(Directions for this task): All that is needed is the lines from the one containing "This screenshot has height=521, width=800." through the end of the listing, printed exactly, with no pictures among them.

(Provided data):
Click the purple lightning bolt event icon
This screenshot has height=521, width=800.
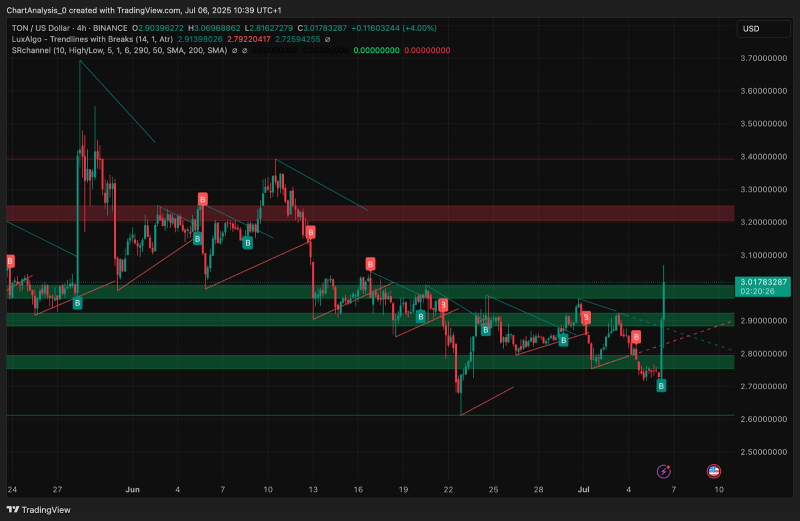pos(663,471)
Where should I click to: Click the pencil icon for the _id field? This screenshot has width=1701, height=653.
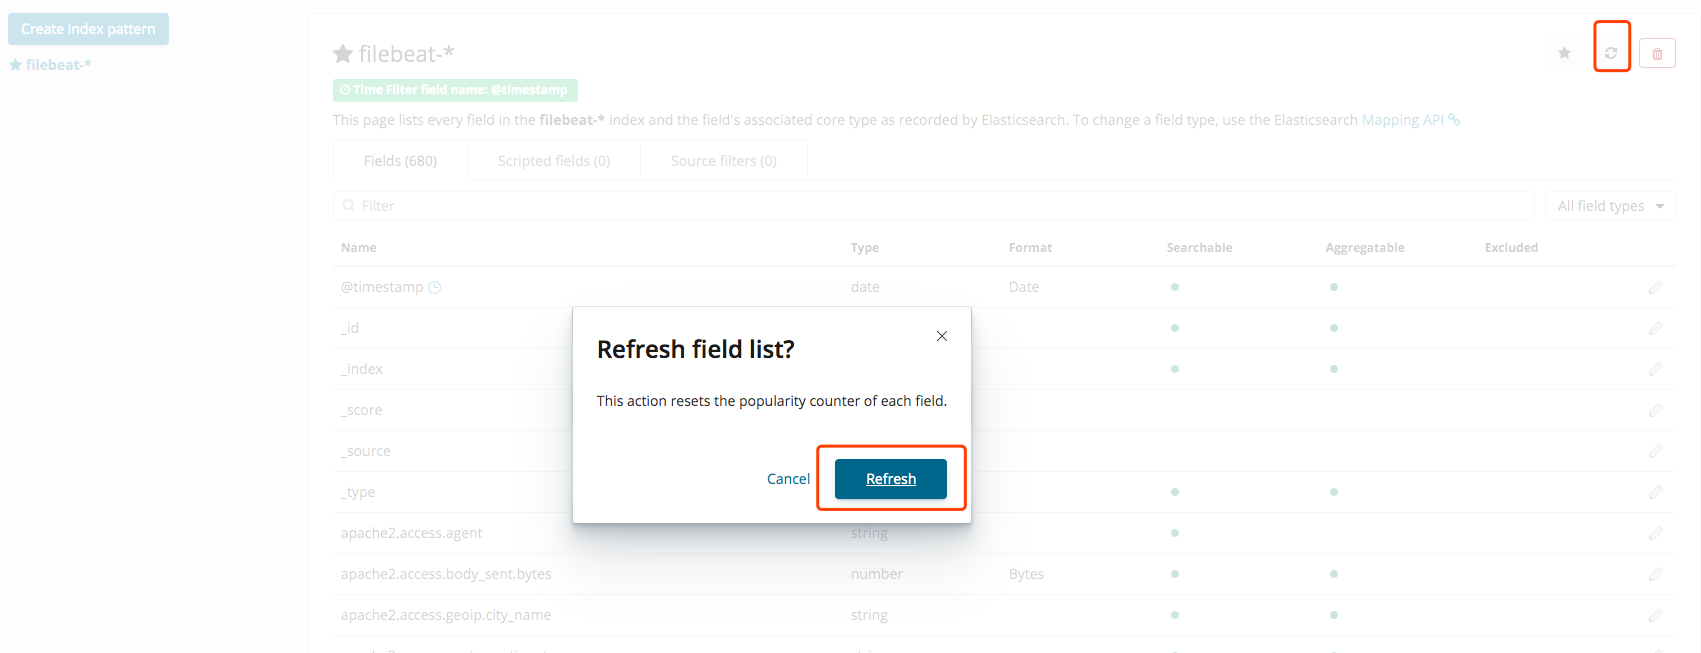[1655, 328]
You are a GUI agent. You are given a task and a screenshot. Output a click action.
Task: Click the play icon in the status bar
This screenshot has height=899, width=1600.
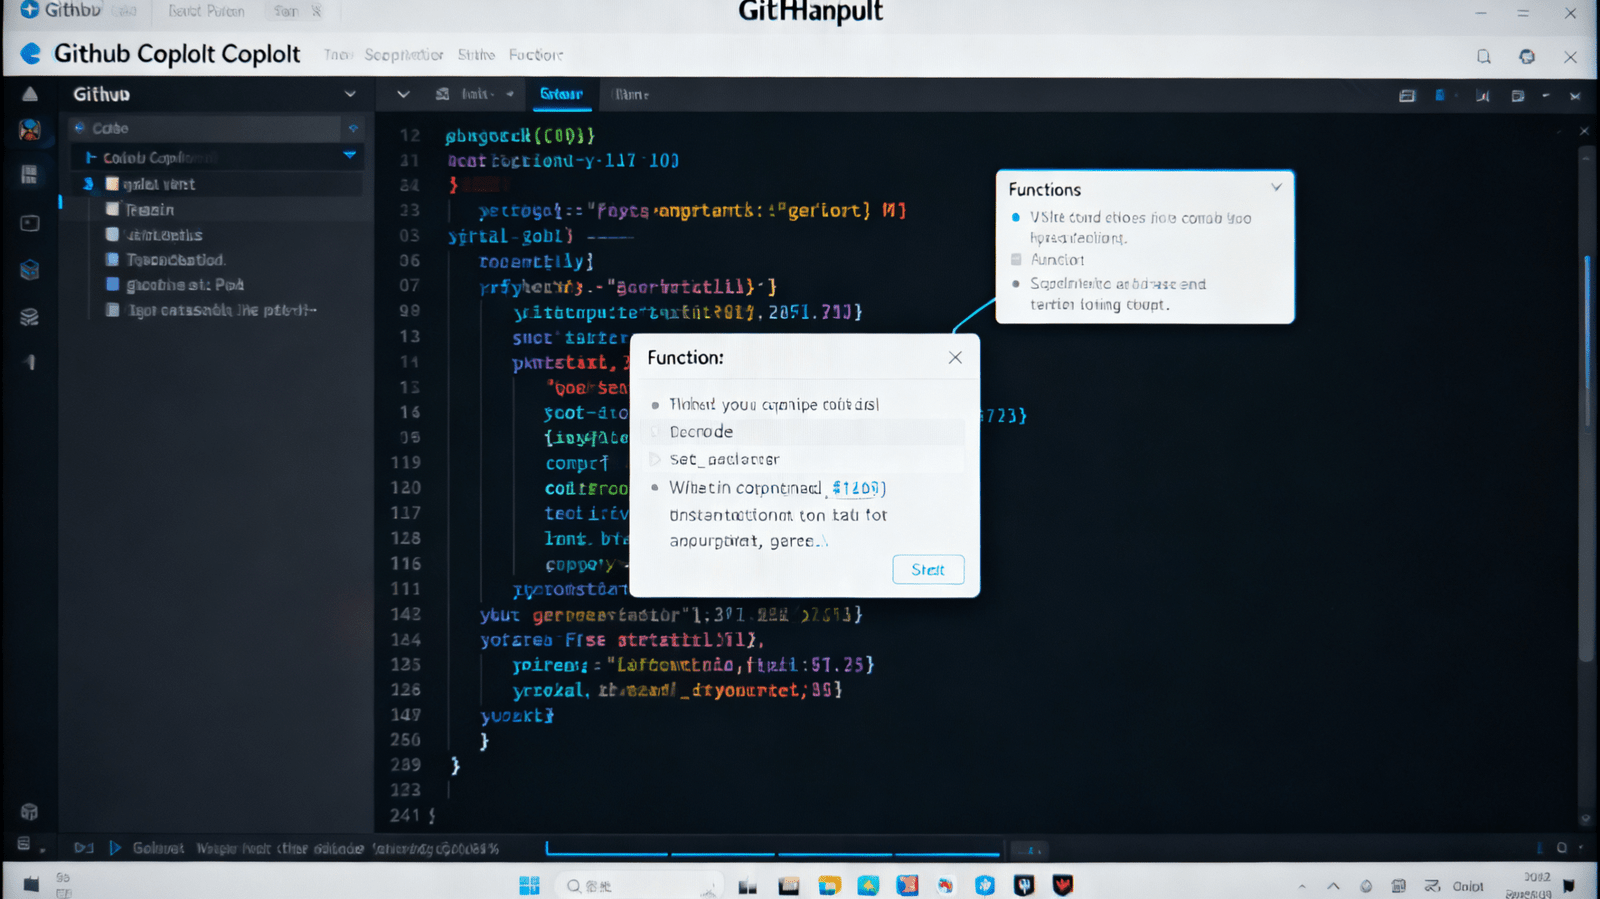pos(115,848)
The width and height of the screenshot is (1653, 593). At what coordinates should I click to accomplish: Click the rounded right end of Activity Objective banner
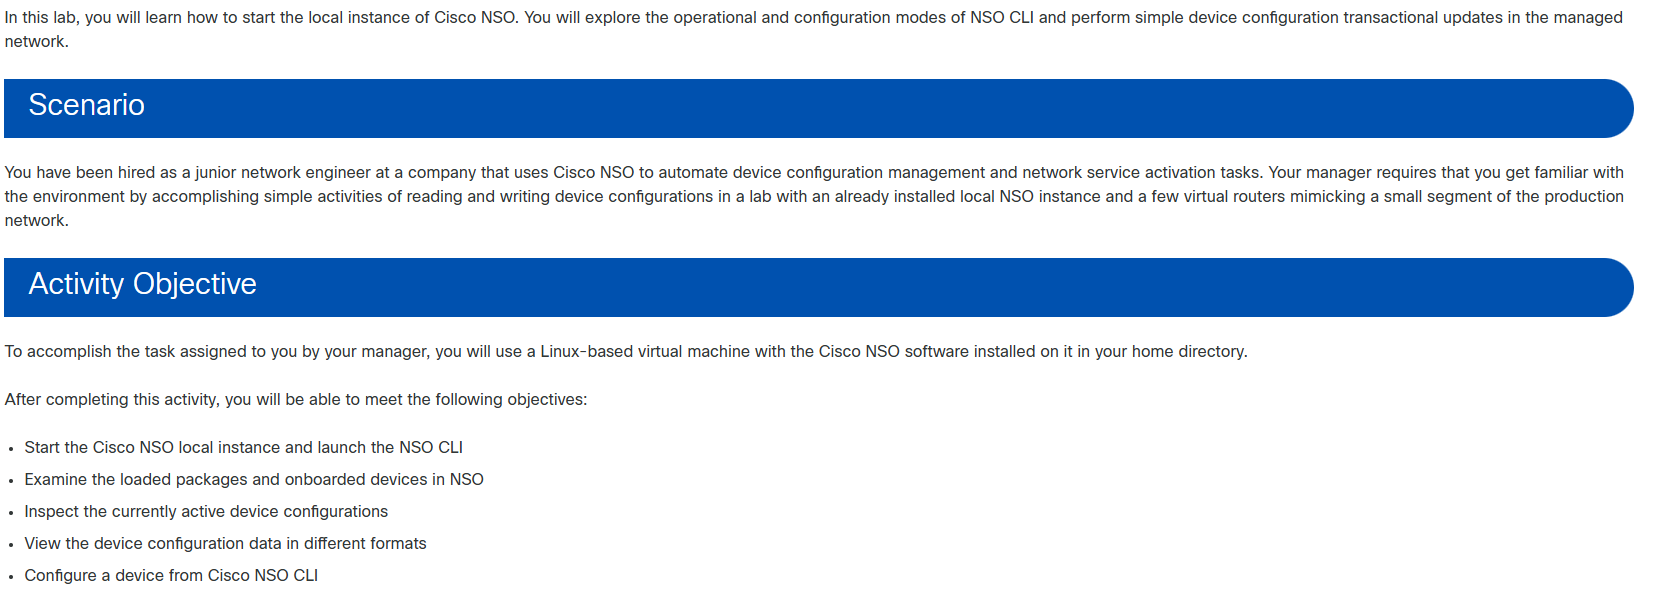coord(1612,287)
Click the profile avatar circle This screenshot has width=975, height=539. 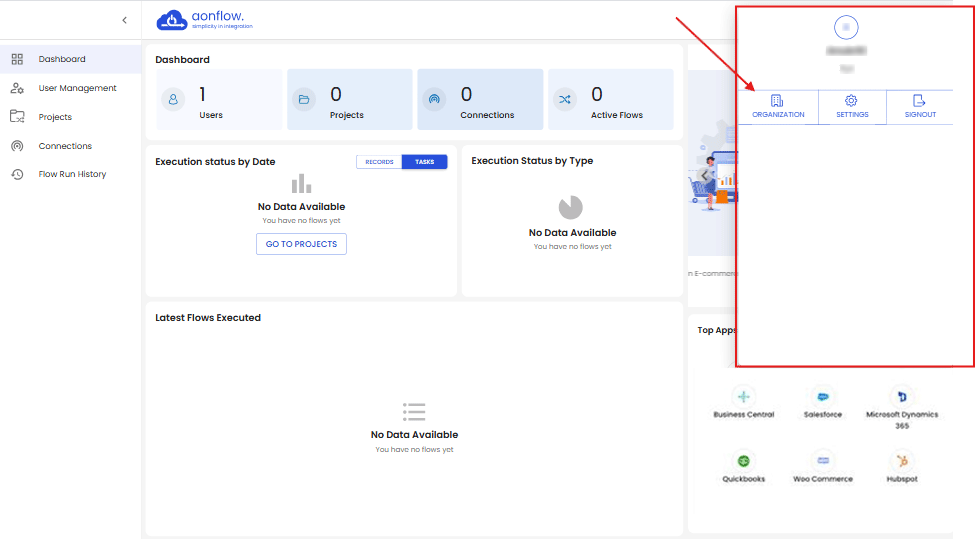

(Result for this exercise):
This screenshot has height=521, width=800.
pos(663,471)
Where should I click to: Click the pencil icon for the _id field? This screenshot has width=1701, height=653.
[1655, 328]
You are a GUI agent. You are given a task and a screenshot. Output a click action.
Task: Click the play icon in the status bar
This screenshot has height=899, width=1600.
pos(115,848)
The width and height of the screenshot is (1653, 593). At what coordinates should I click to accomplish: Click the rounded right end of Activity Objective banner
coord(1612,287)
Click the profile avatar circle This screenshot has width=975, height=539. 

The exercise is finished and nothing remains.